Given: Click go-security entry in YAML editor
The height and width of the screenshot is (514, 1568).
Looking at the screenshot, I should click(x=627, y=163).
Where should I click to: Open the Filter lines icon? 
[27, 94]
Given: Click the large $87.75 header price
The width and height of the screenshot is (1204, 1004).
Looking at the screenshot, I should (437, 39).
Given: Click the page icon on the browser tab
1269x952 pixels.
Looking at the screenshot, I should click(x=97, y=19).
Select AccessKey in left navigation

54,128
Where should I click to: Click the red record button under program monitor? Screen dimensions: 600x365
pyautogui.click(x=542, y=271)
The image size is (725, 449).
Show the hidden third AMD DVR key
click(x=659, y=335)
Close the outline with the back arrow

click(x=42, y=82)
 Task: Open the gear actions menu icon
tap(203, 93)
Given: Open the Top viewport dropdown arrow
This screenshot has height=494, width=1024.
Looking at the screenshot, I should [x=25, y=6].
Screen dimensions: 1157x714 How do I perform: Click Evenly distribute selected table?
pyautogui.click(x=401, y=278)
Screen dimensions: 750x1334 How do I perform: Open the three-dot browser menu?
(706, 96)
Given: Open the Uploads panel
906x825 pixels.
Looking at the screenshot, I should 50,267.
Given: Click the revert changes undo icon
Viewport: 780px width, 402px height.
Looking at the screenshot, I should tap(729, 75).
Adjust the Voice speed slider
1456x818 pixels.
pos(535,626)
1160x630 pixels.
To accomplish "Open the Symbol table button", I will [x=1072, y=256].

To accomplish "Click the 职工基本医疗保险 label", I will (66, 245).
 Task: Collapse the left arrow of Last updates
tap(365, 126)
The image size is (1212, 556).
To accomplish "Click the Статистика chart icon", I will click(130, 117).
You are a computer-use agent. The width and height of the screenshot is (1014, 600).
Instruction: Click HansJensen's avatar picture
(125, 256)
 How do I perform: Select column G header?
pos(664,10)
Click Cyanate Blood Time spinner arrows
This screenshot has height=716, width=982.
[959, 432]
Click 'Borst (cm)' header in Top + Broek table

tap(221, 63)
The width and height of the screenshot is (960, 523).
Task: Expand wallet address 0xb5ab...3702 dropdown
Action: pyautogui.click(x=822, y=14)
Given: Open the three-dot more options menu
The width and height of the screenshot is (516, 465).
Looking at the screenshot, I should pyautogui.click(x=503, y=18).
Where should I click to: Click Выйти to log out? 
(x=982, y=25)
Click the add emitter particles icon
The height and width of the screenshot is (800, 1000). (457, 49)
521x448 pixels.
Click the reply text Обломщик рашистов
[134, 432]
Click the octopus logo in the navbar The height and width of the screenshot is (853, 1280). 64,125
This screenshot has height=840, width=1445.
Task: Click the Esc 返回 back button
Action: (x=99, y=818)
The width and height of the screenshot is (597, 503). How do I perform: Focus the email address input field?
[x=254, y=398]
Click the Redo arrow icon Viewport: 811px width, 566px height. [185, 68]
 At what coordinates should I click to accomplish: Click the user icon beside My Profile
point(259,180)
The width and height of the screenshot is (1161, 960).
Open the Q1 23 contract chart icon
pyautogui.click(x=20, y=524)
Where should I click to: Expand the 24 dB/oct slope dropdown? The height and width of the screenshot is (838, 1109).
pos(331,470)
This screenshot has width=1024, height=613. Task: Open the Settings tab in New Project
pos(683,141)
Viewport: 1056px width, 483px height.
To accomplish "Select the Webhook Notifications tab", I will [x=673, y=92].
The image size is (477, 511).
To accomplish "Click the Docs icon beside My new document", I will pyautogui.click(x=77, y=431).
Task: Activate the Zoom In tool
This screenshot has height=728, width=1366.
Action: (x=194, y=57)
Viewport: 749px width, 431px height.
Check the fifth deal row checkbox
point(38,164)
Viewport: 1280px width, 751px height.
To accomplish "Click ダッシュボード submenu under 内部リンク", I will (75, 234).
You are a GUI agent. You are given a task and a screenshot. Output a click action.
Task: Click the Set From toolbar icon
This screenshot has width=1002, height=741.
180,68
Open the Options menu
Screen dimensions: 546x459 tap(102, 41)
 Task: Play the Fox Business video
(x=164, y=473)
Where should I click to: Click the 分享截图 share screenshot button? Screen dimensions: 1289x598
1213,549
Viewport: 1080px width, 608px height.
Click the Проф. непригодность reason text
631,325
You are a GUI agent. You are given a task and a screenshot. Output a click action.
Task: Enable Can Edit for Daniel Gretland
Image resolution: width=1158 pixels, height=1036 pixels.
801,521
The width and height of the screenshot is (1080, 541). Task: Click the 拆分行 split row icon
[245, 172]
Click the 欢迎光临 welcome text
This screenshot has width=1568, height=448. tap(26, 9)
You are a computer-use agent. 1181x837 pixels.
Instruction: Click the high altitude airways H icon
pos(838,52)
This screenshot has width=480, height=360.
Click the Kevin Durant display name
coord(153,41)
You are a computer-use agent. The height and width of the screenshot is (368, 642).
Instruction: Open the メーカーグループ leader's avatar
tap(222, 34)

· · · · ·

◆ **Your objective**:
Every line above that includes the word "size" must appear in the answer.

◆ **Task response**:
The image size is (725, 449).
The image size is (1212, 556).
The image size is (477, 511).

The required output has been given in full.